The question is, has that had a strategic or operational effect, that's the question any time you go through this type of -- We've had a relatively mild winter, so we're encouraged that we haven't had more fighters stick around longer. But I would expect some kind of resurgence, albeit smaller.
And I agree with Bill. We keep the pressure on. We keep the ground guys on the ground, aviation overhead; our allies are out there. We have increased COPs [combat outpost] and FOBs [forward operating base]. So I think even if they do come back, the numbers, in my opinion, will be smaller, and they won't have the success they had prior to our arrival here.
COL. LAPAN: Okay. All right, gentlemen. We've come to the end of our time and exhausted the questions, so I will send it back to you for any closing remarks you'd like to make.
COL. BURLESON: Well, again, I'll be very brief. I do think -- and we've said this throughout. I mean, there has been progress made. And -- it's not without some sacrifice that young men and women have made here on the Afghan soil. But I know that the Afghans are committed, and I know that the Combined Team North here, you know, all 16 countries, will continue to stay after.
We've got to solidify these gains. As I said, some may be a little bit fragile, but I think we've got momentum. And as we get improved governance and development, we'll continue to see things move in the right direction.
Lastly, I'd like to thank the American people for all that they do for our soldiers that are deployed over here. The support that I've seen here during this deployment is probably the greatest that I've seen in my 22 years in the Army. I'd like to thank the local communities, business leaders and individual citizens who offer such great support for our men and women that are over here.
I'd especially like to thank the North Country, the area around Fort Drum, New York. We certainly appreciate all the support that they give to our soldiers and their families. And the support that they give allows us to come over here and do our job, do our mission and take care of one another with the peace of mind knowing that our needs of our families and our loved ones are taken care of.
So, again, thank you all for your support, and certainly thank you all for the opportunity to speak to you today.

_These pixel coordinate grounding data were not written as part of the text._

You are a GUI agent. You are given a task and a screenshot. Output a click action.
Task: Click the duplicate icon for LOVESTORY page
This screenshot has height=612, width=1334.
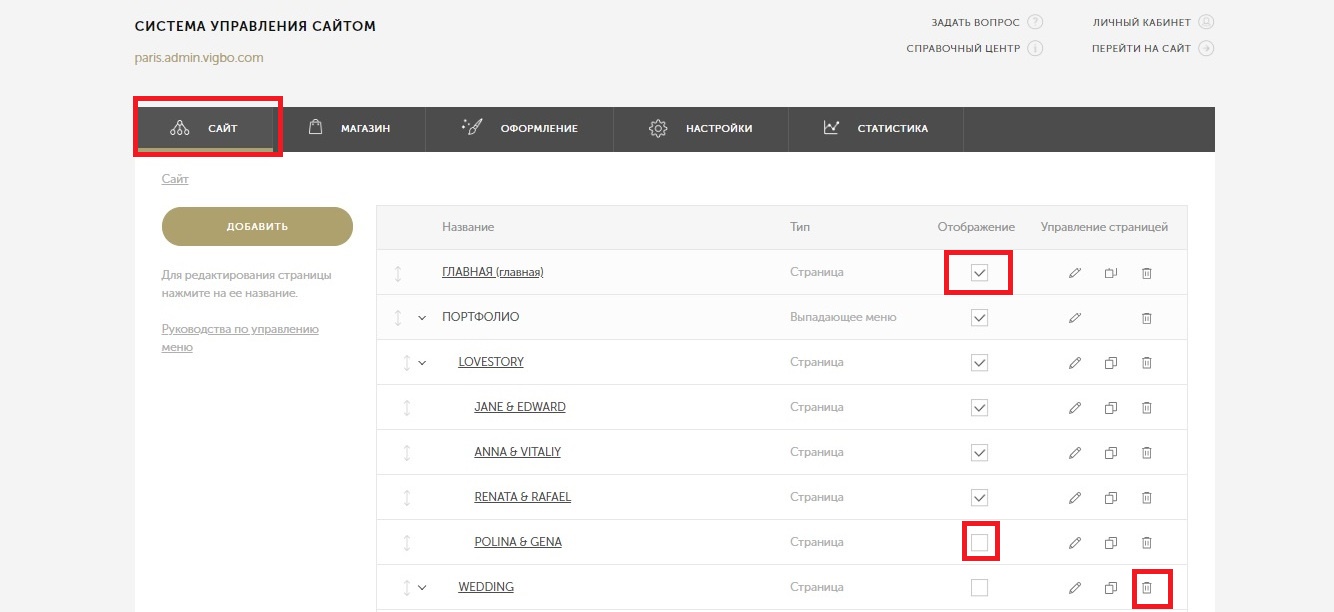pyautogui.click(x=1111, y=363)
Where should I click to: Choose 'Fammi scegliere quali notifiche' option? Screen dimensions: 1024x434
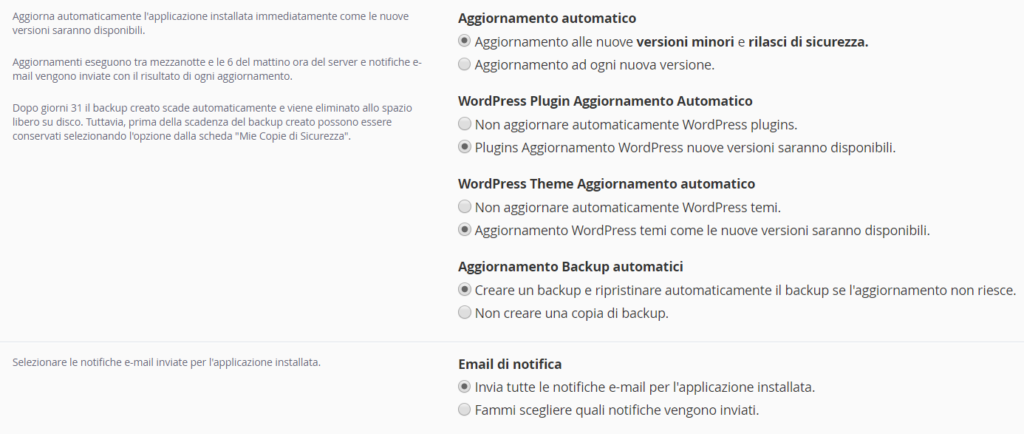(464, 409)
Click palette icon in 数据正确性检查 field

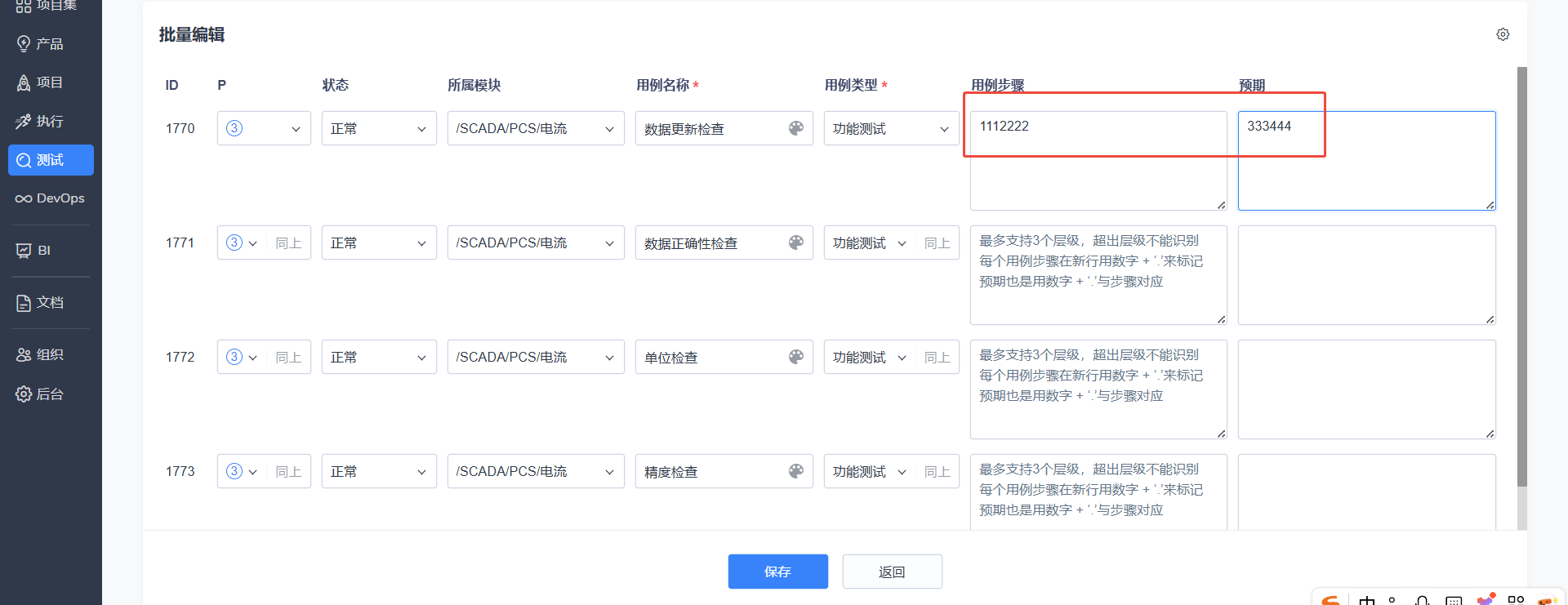point(796,242)
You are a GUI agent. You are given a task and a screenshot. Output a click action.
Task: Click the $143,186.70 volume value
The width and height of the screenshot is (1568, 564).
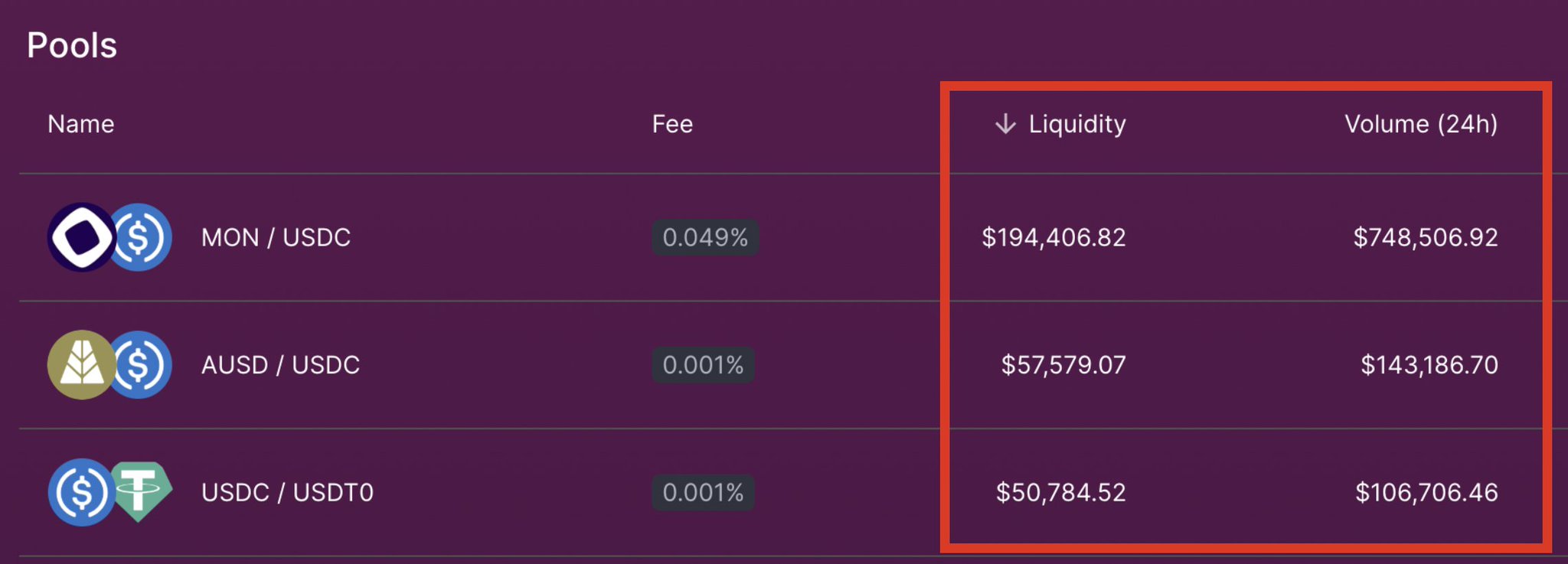pos(1429,365)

COL. WILLIAMS: Thanks, Bill. I will definitely echo Bill's comments and I think the comments of all of our soldiers deployed in harm's way tonight over here. I'd like to thank the American people. As we approach a decade of war, you're looking at two war veterans. And we command war veterans, and it's not without your support. And as Bill mentioned, he lost 12 soldiers, and we stand shoulder to shoulder when we lose those soldiers and send them home to a grateful nation.
So I thank the families of those service men and women for their sacrifice in being alone over the holidays, over the year that Bill has been gone, the eight months we've been gone. Without their support, their soldier would not continue to do this in harm's way.
We also ask these families and our local communities for their continued support for us in this ongoing mission. I can honestly tell you we are making a difference, a tangible difference. I believe we are turning the tide, and we will keep up the fire.
COL. LAPAN: All right. Thank you all.